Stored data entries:
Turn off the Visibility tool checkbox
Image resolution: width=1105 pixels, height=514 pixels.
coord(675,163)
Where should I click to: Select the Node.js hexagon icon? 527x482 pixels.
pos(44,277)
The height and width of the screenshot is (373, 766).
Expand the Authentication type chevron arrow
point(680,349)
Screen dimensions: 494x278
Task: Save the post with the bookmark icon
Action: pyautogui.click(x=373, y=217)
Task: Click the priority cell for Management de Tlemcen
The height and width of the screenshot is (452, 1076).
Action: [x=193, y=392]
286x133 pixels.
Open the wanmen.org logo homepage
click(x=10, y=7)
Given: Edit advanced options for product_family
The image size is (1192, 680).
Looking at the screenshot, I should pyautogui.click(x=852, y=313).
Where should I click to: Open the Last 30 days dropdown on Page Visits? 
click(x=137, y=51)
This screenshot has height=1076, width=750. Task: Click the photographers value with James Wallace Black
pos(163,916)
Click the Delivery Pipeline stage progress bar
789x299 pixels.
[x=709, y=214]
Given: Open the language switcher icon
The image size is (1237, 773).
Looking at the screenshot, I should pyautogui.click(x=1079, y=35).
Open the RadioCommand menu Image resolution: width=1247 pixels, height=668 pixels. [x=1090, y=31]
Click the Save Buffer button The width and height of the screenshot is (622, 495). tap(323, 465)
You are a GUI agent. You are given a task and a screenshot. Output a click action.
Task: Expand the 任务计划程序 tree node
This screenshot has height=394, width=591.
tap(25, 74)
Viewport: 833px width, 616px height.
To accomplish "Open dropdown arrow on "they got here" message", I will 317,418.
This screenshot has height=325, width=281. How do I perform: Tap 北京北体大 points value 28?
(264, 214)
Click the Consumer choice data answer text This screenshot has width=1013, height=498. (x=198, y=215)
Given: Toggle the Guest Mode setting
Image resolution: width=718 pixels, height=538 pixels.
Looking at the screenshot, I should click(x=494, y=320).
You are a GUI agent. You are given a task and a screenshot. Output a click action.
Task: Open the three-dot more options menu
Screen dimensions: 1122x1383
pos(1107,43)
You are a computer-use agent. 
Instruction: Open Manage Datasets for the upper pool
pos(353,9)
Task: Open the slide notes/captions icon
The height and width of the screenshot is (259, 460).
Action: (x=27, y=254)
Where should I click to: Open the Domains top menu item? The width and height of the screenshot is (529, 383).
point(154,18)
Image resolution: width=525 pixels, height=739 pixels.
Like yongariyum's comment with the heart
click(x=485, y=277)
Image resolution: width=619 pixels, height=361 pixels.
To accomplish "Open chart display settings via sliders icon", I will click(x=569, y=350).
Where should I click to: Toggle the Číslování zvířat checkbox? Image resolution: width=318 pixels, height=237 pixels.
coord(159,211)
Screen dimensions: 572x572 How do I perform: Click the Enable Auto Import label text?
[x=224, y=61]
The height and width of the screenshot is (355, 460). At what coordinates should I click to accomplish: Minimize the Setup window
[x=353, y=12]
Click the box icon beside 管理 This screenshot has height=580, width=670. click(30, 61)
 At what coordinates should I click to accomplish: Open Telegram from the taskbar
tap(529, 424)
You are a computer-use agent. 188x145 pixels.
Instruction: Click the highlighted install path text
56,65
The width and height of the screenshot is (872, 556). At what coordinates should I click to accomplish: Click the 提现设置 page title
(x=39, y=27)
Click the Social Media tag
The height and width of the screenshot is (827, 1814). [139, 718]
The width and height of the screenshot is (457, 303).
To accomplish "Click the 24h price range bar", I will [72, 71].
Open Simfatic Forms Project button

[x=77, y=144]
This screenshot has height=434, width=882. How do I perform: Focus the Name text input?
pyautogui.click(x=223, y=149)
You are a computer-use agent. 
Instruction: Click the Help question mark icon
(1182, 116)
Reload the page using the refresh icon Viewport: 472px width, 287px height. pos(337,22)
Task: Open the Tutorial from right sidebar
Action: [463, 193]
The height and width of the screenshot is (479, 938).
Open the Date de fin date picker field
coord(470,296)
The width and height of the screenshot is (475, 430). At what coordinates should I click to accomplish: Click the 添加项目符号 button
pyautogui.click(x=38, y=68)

- WHAT IS NEEDED -
The records need to be set down again without a single difference.

- TASK SOLUTION -
Turn off the Visibility tool checkbox
Image resolution: width=1105 pixels, height=514 pixels.
coord(675,163)
Where should I click to: Select the Node.js hexagon icon? 527x482 pixels.
pos(44,277)
The height and width of the screenshot is (373, 766).
Expand the Authentication type chevron arrow
point(680,349)
Screen dimensions: 494x278
Task: Save the post with the bookmark icon
Action: pyautogui.click(x=373, y=217)
Task: Click the priority cell for Management de Tlemcen
The height and width of the screenshot is (452, 1076).
Action: [x=193, y=392]
286x133 pixels.
Open the wanmen.org logo homepage
click(x=10, y=7)
Given: Edit advanced options for product_family
The image size is (1192, 680).
Looking at the screenshot, I should pyautogui.click(x=852, y=313).
Where should I click to: Open the Last 30 days dropdown on Page Visits? 
click(x=137, y=51)
This screenshot has height=1076, width=750. Task: Click the photographers value with James Wallace Black
pos(163,916)
Click the Delivery Pipeline stage progress bar
789x299 pixels.
[x=709, y=214]
Given: Open the language switcher icon
The image size is (1237, 773).
Looking at the screenshot, I should pyautogui.click(x=1079, y=35).
Open the RadioCommand menu Image resolution: width=1247 pixels, height=668 pixels. [x=1090, y=31]
Click the Save Buffer button The width and height of the screenshot is (622, 495). tap(323, 465)
You are a GUI agent. You are given a task and a screenshot. Output a click action.
Task: Expand the 任务计划程序 tree node
This screenshot has height=394, width=591.
tap(25, 74)
Viewport: 833px width, 616px height.
To accomplish "Open dropdown arrow on "they got here" message", I will 317,418.
This screenshot has height=325, width=281. How do I perform: Tap 北京北体大 points value 28?
(264, 214)
Click the Consumer choice data answer text This screenshot has width=1013, height=498. (x=198, y=215)
Given: Toggle the Guest Mode setting
Image resolution: width=718 pixels, height=538 pixels.
Looking at the screenshot, I should click(x=494, y=320).
You are a GUI agent. You are given a task and a screenshot. Output a click action.
Task: Open the three-dot more options menu
Screen dimensions: 1122x1383
pos(1107,43)
You are a computer-use agent. 
Instruction: Open Manage Datasets for the upper pool
pos(353,9)
Task: Open the slide notes/captions icon
The height and width of the screenshot is (259, 460).
Action: (x=27, y=254)
Where should I click to: Open the Domains top menu item? The width and height of the screenshot is (529, 383).
point(154,18)
Image resolution: width=525 pixels, height=739 pixels.
Like yongariyum's comment with the heart
click(x=485, y=277)
Image resolution: width=619 pixels, height=361 pixels.
To accomplish "Open chart display settings via sliders icon", I will click(x=569, y=350).
Where should I click to: Toggle the Číslování zvířat checkbox? Image resolution: width=318 pixels, height=237 pixels.
coord(159,211)
Screen dimensions: 572x572 How do I perform: Click the Enable Auto Import label text?
[x=224, y=61]
The height and width of the screenshot is (355, 460). At what coordinates should I click to accomplish: Minimize the Setup window
[x=353, y=12]
Click the box icon beside 管理 This screenshot has height=580, width=670. click(30, 61)
 At what coordinates should I click to accomplish: Open Telegram from the taskbar
tap(529, 424)
You are a computer-use agent. 188x145 pixels.
Instruction: Click the highlighted install path text
56,65
The width and height of the screenshot is (872, 556). At what coordinates should I click to accomplish: Click the 提现设置 page title
(x=39, y=27)
Click the Social Media tag
The height and width of the screenshot is (827, 1814). [139, 718]
The width and height of the screenshot is (457, 303).
To accomplish "Click the 24h price range bar", I will [72, 71].
Open Simfatic Forms Project button

[x=77, y=144]
This screenshot has height=434, width=882. How do I perform: Focus the Name text input?
pyautogui.click(x=223, y=149)
You are a computer-use agent. 
Instruction: Click the Help question mark icon
(1182, 116)
Reload the page using the refresh icon Viewport: 472px width, 287px height. pos(337,22)
Task: Open the Tutorial from right sidebar
Action: [463, 193]
The height and width of the screenshot is (479, 938).
Open the Date de fin date picker field
coord(470,296)
The width and height of the screenshot is (475, 430). At what coordinates should I click to accomplish: Click the 添加项目符号 button
pyautogui.click(x=38, y=68)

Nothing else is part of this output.